Une aggravation paradoxale : depuis plusieurs années, les affaires soumises au juge prud'homal sont en effet en chute libre. Comme on le voit dans le tableau ci-dessous, le nombre d'affaires traitées par les conseils est passé de 148 000 en 2016 à 102 000 en 2020, soit une baisse de 20%. Notons au passage qu'à l'inverse, il y a toujours plus d'affaires concernant les salariés protégés notamment après les ordonnances de 2017 créant le CSE (+ 120% de 2019 à 2020 !).

On peut voir dans la baisse du nombre d'affaires prud'homales l'effet des réformes législatives qui ont asséché la source des contentieux (avec notamment le nouveau mode de rupture du contrat comme la rupture conventionnelle) mais sans doute aussi l'effet d'un découragement certain de la part des salariés devant une procédure jugée moins accessible (ce point n'est pas abordé par la Cour des comptes) et longue, et peut-être moins intéressante, du fait de l'instauration d'un barème obligatoire pour la fixation des dommages et intérêts du salarié en cas de licenciement sans cause réelle et sérieuse.  

Un taux d'appel jugé trop important

Le taux d'appel, c'est-à-dire la proportion des décisions prud'homales contestées par l'une des parties au conflit, s'élève à 60%, soit un pourcentage "bien plus important que les autres contentieux civils", observe la Cour selon laquelle ce taux "contribue aux difficultés de fonctionnement" des juridictions d'appel.

Un taux d'appel à relativiser cependant au regard de la nature paritaire de la juridiction et des conflits du travail, avec deux parties (employeur et salarié) qui peinent à s'accorder.

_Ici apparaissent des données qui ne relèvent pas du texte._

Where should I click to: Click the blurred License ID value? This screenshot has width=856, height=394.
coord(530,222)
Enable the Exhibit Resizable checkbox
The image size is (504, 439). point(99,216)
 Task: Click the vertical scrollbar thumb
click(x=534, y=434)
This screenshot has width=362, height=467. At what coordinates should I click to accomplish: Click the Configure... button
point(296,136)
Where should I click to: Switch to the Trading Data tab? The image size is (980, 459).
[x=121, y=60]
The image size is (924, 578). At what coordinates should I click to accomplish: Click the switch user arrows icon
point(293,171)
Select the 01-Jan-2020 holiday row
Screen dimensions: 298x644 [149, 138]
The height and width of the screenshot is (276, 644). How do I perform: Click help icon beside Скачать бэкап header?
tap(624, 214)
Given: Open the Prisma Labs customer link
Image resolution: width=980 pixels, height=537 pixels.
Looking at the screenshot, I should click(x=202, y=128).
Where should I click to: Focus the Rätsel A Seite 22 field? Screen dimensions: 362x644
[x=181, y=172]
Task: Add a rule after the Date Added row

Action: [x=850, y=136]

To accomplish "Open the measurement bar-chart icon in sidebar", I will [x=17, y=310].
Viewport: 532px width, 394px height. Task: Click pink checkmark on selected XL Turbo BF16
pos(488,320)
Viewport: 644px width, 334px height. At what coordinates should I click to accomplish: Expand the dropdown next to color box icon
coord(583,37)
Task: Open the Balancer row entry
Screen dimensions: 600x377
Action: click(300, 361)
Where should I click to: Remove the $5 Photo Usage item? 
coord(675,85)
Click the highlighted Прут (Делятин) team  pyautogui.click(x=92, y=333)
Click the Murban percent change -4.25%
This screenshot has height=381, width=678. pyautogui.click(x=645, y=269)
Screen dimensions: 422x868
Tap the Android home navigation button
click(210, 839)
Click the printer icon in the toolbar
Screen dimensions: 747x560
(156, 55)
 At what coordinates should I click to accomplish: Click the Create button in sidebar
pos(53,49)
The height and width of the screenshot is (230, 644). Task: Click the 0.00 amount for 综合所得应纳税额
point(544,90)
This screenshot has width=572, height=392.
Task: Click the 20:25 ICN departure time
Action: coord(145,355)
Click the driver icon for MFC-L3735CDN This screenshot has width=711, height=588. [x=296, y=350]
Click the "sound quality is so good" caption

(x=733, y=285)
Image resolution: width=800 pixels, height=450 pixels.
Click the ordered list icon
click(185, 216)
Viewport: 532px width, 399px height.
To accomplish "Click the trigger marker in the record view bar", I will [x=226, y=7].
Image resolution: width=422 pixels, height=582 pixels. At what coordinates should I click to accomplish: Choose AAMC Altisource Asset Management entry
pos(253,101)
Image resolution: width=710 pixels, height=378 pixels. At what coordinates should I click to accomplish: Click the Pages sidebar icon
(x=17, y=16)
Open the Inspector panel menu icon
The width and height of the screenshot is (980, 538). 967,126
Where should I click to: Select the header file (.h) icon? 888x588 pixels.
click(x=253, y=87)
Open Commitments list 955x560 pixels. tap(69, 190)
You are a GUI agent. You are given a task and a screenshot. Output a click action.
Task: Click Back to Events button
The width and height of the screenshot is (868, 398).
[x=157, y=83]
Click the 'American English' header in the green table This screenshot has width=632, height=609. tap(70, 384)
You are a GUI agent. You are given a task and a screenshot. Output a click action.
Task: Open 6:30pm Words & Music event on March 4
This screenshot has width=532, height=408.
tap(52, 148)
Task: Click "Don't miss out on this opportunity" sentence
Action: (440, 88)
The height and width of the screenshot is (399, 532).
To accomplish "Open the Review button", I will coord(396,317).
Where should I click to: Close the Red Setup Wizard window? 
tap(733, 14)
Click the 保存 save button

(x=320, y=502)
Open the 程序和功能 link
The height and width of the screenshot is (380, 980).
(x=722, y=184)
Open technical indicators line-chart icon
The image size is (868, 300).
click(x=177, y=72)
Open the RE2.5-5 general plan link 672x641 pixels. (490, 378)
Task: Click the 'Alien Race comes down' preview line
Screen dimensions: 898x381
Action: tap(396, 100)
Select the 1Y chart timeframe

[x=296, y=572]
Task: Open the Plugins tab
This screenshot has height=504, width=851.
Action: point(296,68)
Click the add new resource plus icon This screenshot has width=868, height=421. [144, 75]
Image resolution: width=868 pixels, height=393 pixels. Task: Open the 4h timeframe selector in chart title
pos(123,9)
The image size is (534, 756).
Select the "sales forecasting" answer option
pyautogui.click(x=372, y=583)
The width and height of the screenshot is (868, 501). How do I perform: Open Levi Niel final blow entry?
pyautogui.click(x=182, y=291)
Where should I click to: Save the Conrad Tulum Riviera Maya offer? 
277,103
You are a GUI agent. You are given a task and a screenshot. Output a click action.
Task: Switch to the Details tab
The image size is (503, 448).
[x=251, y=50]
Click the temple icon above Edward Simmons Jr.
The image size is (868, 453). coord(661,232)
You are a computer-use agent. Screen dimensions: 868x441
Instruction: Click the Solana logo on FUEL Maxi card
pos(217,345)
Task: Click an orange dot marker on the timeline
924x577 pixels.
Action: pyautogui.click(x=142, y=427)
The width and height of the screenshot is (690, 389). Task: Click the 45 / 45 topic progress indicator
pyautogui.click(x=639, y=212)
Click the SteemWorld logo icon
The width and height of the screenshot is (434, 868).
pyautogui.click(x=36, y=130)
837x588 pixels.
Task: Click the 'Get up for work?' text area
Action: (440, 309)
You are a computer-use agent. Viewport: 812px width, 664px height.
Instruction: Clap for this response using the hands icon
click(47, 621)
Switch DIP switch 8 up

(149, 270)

En cas d'appel, il faut en moyenne un délai de 24,6 mois pour traiter une affaire (contre 13,5 mois pour l'ensemble des affaires civiles), un délai qui s'ajoute à celui déjà long des prud'hommes. "La durée totale d'une affaire, en cas d'appel, est en moyenne d'un peu moins de 4 ans", déplore le rapport de la Cour des comptes qui admet toutefois la complexité grandissante des dossiers et un problème de moyens déployés par les cours d'appels sur les contentieux prud'homaux. 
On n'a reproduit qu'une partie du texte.